◆ TASK DIRECTIONS ◆
Among the lines below, a stretch begins at the one with "Screen dimensions: 1400x843" and ends at the one with "Given: Open 设备名称 setting row". Repeat that stretch exactly, ends included.

◆ RECORD EXCERPTS ◆
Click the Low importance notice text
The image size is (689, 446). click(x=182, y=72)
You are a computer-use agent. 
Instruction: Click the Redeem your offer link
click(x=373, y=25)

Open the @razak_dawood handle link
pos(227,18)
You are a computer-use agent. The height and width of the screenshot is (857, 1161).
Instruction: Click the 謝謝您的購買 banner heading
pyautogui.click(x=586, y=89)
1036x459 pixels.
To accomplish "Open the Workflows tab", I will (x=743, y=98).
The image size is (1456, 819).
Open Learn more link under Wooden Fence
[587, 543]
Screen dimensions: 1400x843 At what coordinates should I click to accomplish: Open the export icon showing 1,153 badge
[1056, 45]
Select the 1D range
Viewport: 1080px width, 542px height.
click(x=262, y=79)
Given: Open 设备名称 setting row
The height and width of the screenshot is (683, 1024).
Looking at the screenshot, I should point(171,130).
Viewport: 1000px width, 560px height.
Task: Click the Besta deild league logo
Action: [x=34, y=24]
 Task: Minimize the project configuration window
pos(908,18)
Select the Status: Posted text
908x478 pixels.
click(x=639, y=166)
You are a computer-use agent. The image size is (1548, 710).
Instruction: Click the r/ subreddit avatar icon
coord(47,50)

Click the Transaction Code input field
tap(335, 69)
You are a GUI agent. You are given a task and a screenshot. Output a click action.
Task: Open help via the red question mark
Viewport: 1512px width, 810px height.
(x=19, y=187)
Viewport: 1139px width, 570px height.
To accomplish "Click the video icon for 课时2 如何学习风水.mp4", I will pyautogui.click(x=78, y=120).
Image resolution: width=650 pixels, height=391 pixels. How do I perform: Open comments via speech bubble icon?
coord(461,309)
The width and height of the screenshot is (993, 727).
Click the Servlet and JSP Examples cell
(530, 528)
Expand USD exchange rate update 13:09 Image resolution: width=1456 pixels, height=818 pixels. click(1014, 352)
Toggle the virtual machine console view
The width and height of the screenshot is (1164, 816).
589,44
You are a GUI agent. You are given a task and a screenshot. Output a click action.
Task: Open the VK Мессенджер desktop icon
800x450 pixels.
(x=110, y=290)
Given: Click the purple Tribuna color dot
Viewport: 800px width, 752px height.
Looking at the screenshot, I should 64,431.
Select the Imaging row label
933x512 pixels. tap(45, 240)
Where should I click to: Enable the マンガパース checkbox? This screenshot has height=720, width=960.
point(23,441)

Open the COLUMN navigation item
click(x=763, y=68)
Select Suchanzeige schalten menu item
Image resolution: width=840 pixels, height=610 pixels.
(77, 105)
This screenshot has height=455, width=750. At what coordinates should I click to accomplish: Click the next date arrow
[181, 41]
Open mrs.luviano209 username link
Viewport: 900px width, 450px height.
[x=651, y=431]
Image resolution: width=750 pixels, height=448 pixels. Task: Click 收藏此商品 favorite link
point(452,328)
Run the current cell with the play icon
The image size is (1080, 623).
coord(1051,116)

◆ SOLUTION ◆
Screen dimensions: 1400x843 At what coordinates should I click to accomplish: Open the export icon showing 1,153 badge
[1056, 45]
Select the 1D range
Viewport: 1080px width, 542px height.
click(x=262, y=79)
Given: Open 设备名称 setting row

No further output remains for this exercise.